Spending review. Assogenerici: “Il Governo dica se vuole che il comparto farmaceutico viva”
Secondo il presidente, Giorgio Foresti, è giusto che industria, distribuzione e farmacie facciano sacrifici, ma al contempo è necessario che “il Governo dica chiaramente se ritiene strategico per l’Italia il mantenimento di questo settore e, se sì, che cosa intenda fare per svilupparlo”.

“La situazione attuale è tale da non permettere più la difesa a oltranza di assetti superati, il vittimismo da cui spesso è accompagnata, e il ricorso a soluzioni di corto respiro: anche per quanto riguarda il comparto del farmaco”. Con queste parole Giorgio Foresti, presidente di Assogenerici, ha introdotto la risposta dell’Associazione alle misure sulla spesa farmaceutica inserite nella cosiddetta spending review.

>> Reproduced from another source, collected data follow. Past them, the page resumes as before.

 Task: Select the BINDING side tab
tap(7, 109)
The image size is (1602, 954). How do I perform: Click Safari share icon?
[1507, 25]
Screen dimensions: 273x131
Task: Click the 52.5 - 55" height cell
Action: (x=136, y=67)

“Ciò che occorre oggi non è un Tavolo, ma due – ha precisato Foresti – il primo con Ministero della Salute, Regioni e comparto del farmaco, dall’industria del brand alle farmacie, nel quale si indichi il livello di spesa che il Ssn può mantenere per il prossimo quinquennio; l’altro in cui i ministeri dell’Economia e dello Sviluppo economico dicano chiaramente se ritengono strategico per l’Italia il mantenimento di questo settore e, se sì, che cosa intendono fare per svilupparlo”.
Quello che non è più sostenibile, per il presidente di Assogenerici, è mischiare le carte “facendo ricadere sul Servizio sanitario le politiche di sostegno, peraltro sempre precarie”.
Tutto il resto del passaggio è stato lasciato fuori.